> **EXERCISE INSTRUCTIONS**: Reproduce the entries below verbatim, from the line holding "Where should I click to: Open the 2024-03-08" to the line holding "tap(493, 738)", both lines included. Omit the pictures from your answer.
--------------------------------
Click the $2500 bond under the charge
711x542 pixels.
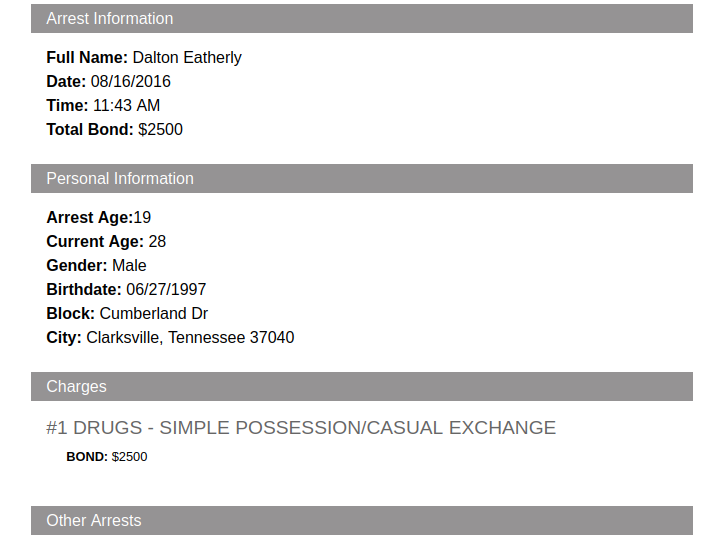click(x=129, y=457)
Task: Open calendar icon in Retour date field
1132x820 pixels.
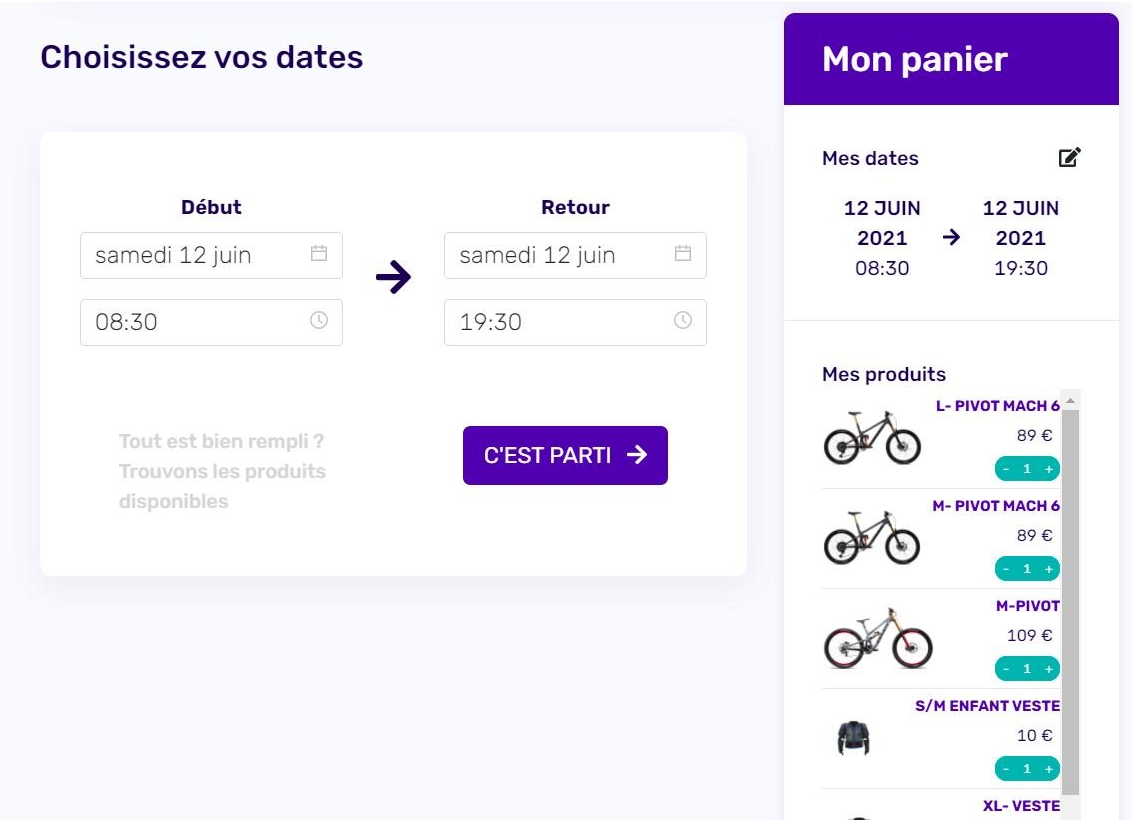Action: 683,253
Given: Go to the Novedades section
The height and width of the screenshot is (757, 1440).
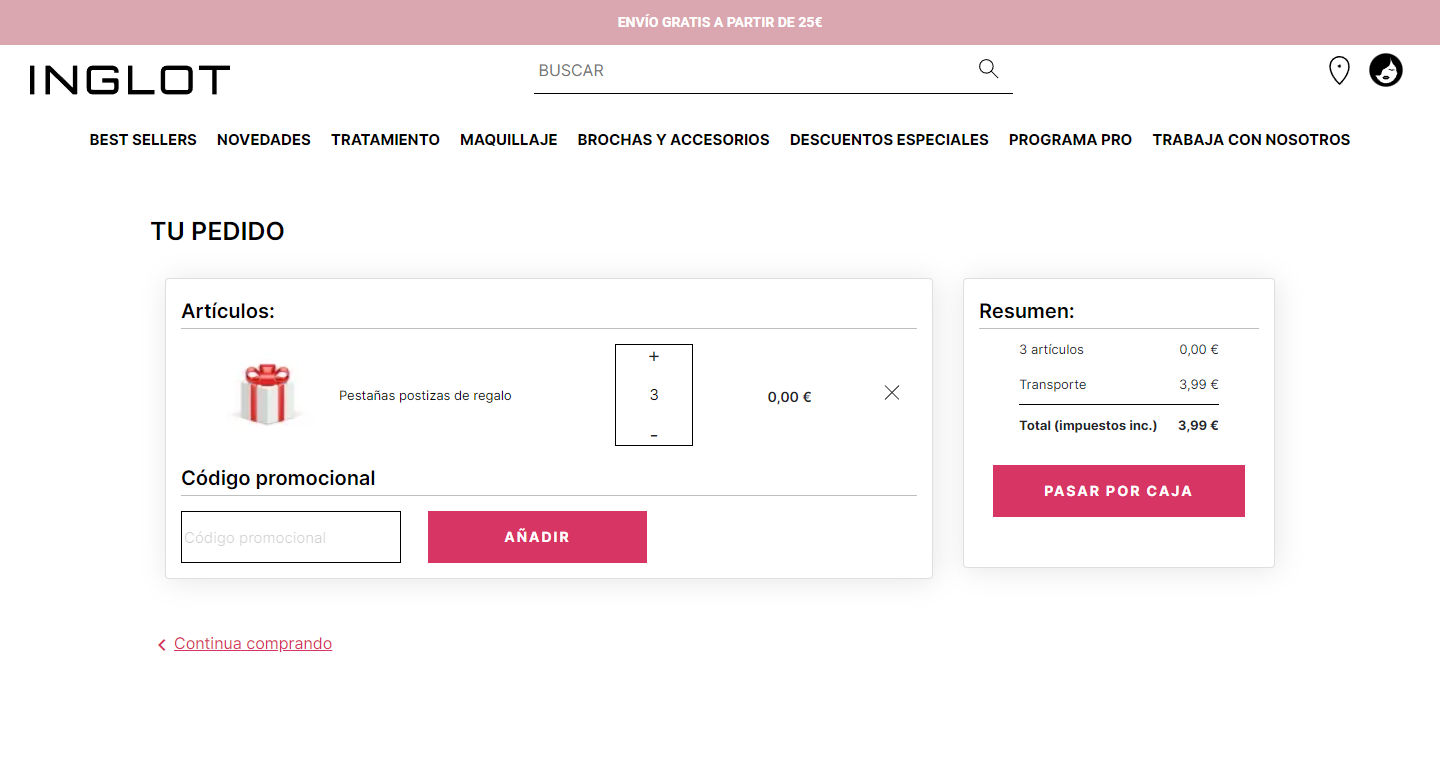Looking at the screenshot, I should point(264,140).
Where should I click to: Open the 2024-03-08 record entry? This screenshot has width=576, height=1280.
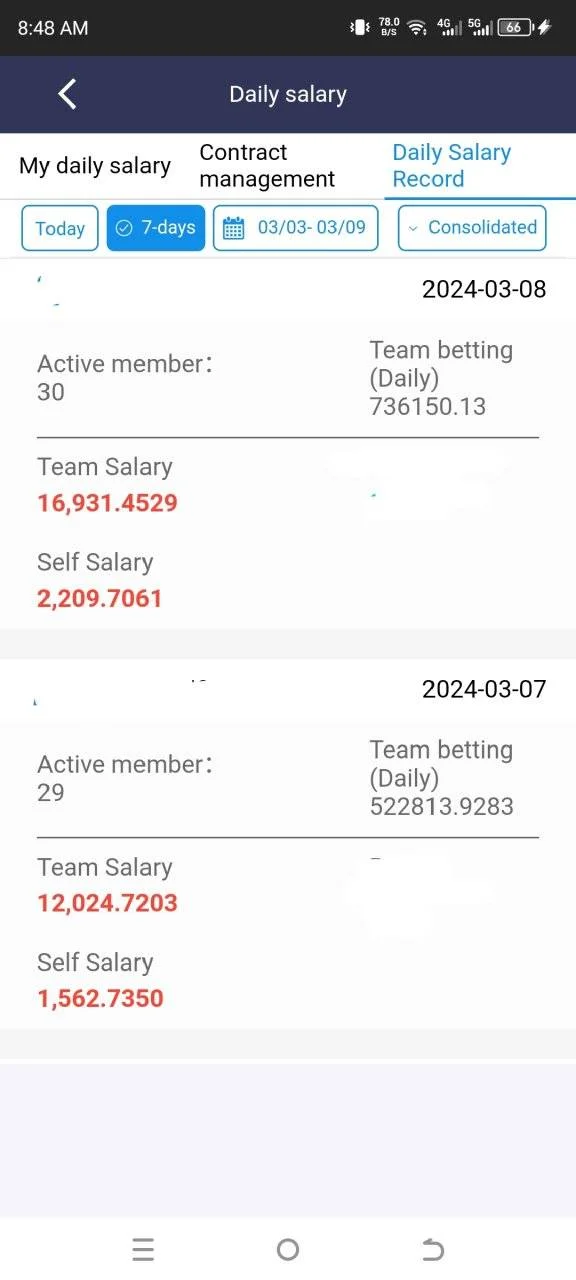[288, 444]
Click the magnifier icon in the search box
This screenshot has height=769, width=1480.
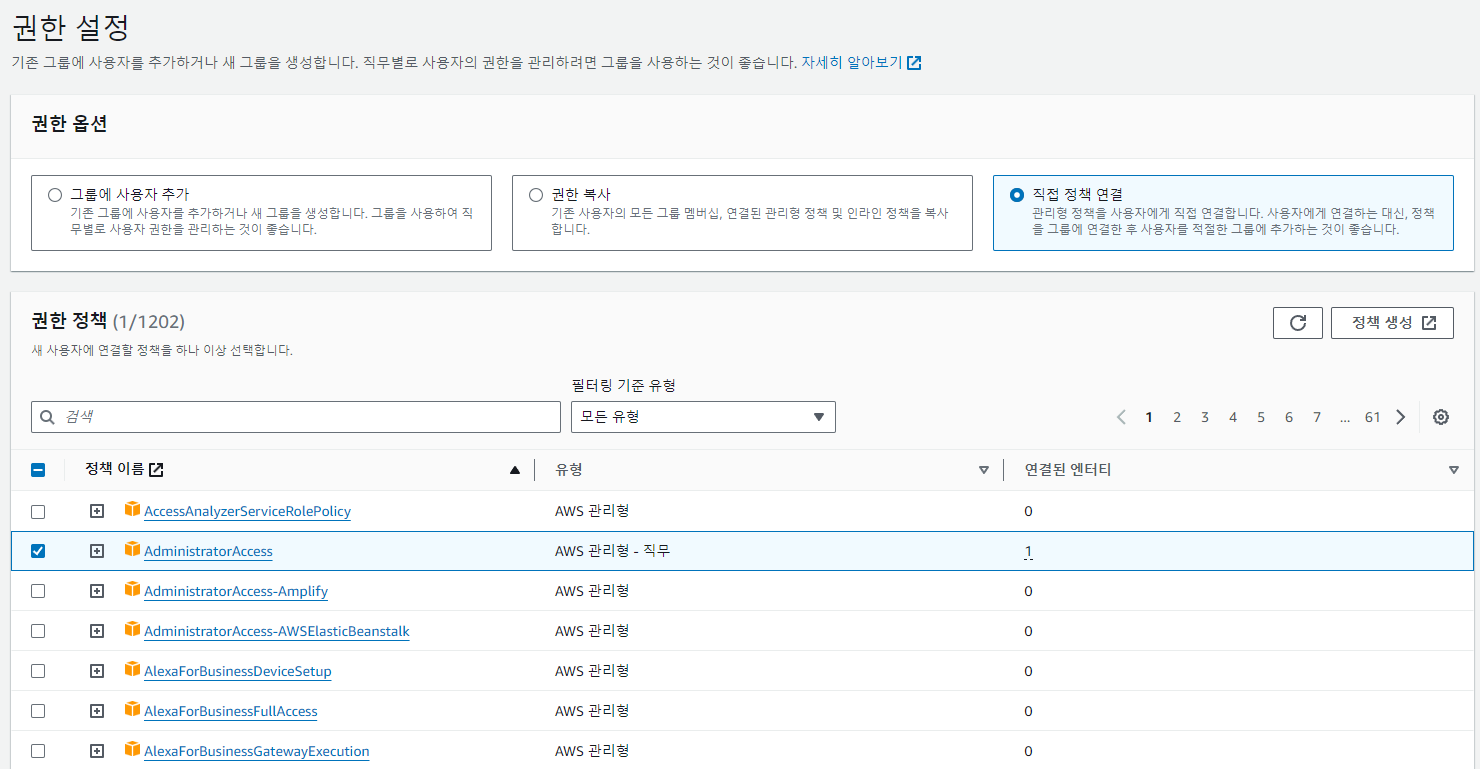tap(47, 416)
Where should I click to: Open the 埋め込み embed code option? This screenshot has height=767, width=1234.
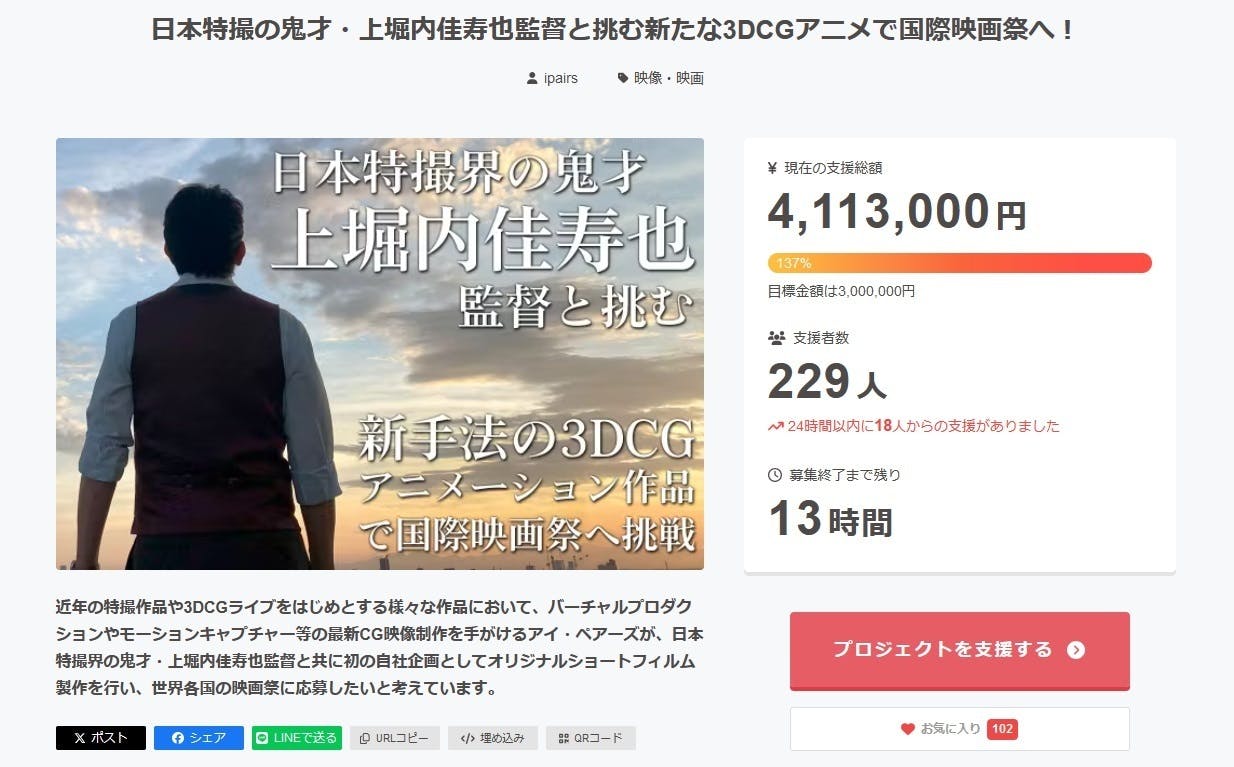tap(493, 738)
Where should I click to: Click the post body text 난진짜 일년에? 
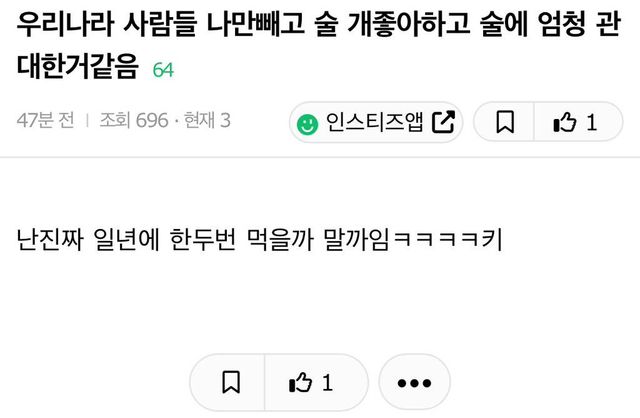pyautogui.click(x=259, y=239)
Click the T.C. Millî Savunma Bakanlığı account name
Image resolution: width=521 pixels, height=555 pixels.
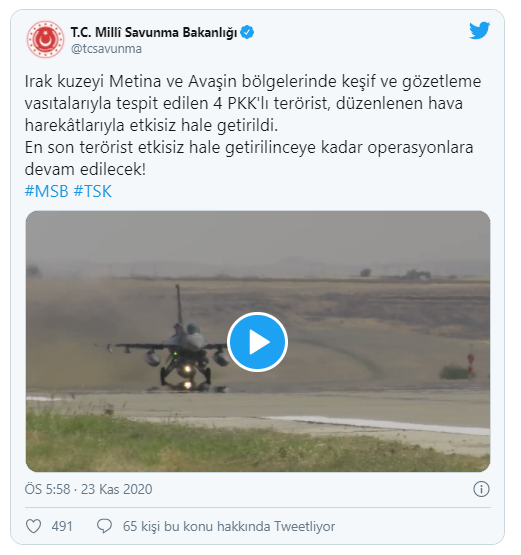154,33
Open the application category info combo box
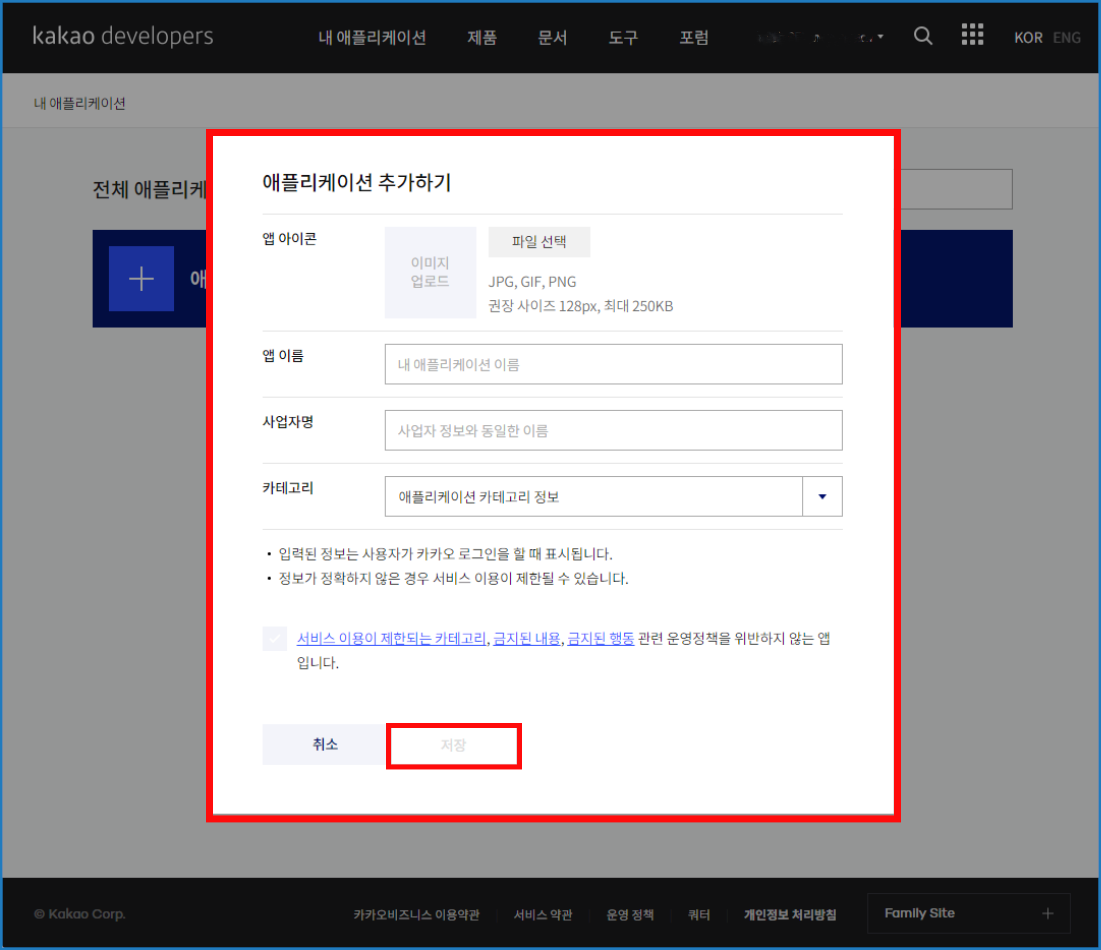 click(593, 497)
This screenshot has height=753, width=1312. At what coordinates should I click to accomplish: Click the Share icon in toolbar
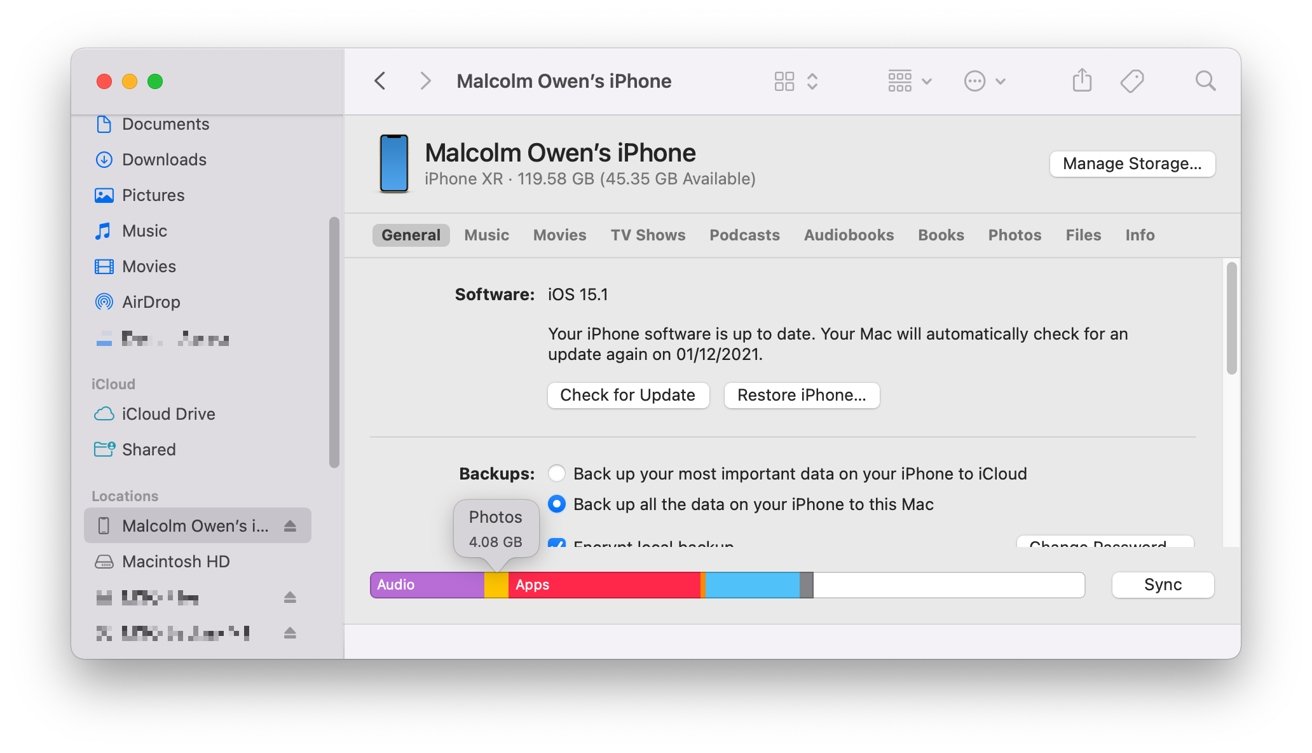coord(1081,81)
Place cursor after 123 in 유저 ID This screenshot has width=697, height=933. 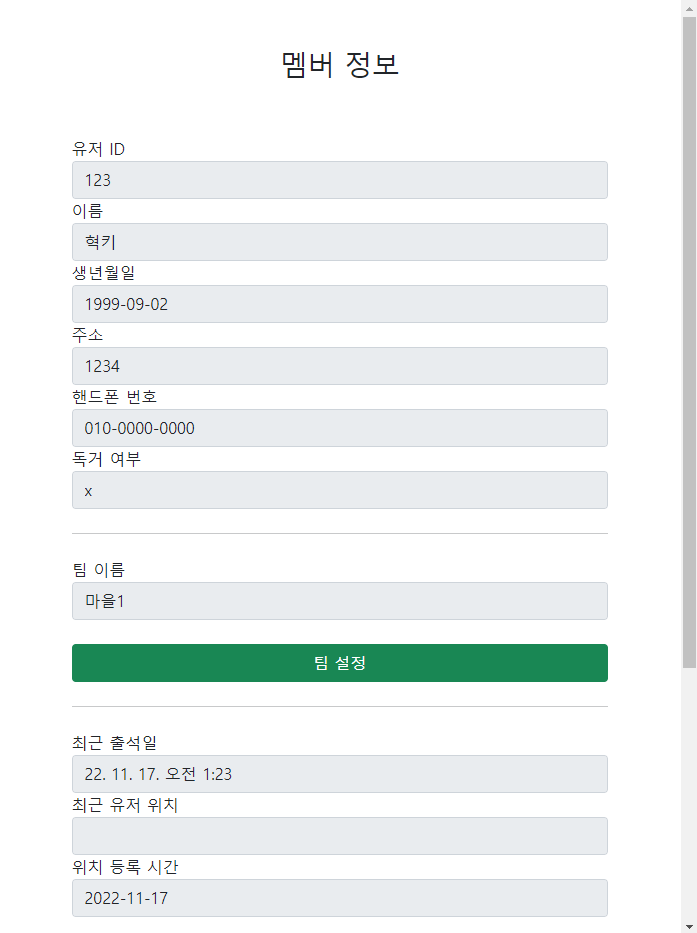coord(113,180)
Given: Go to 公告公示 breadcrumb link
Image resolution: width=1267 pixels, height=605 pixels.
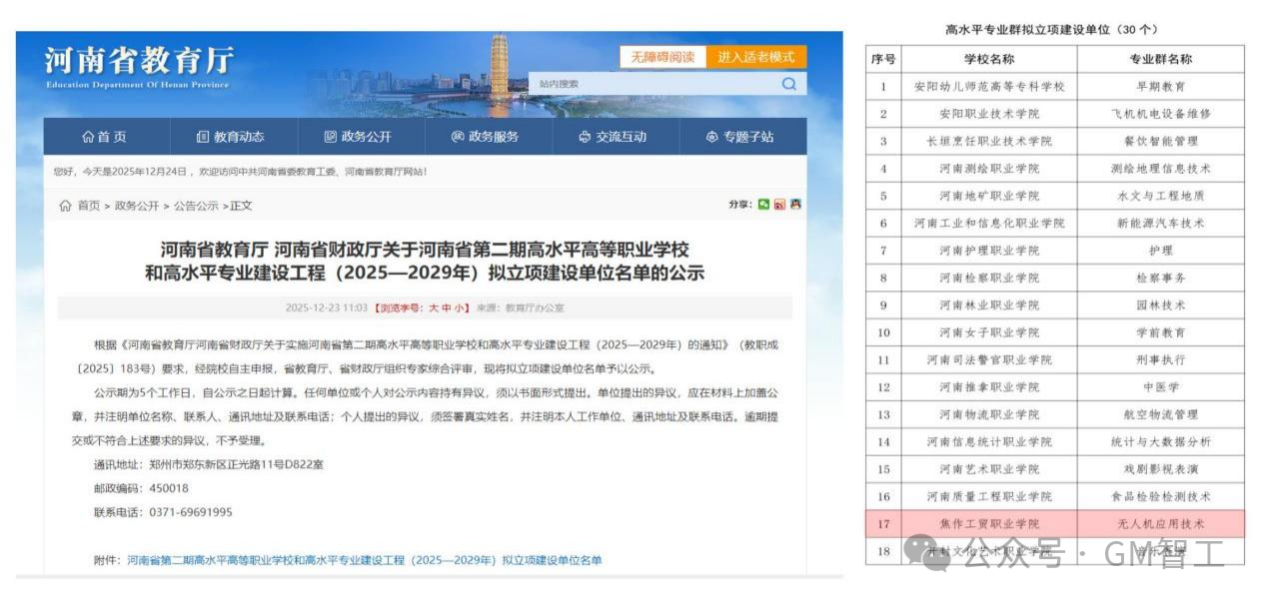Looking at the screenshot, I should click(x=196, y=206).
--------------------------------
> **WRITTEN SOLUTION**:
Where should I click to: Open the 2024-03-08 record entry? This screenshot has width=576, height=1280.
[288, 444]
Click the magnifier icon in the search box
This screenshot has height=769, width=1480.
tap(47, 416)
Where should I click to: Open the 埋め込み embed code option? This screenshot has height=767, width=1234.
tap(493, 738)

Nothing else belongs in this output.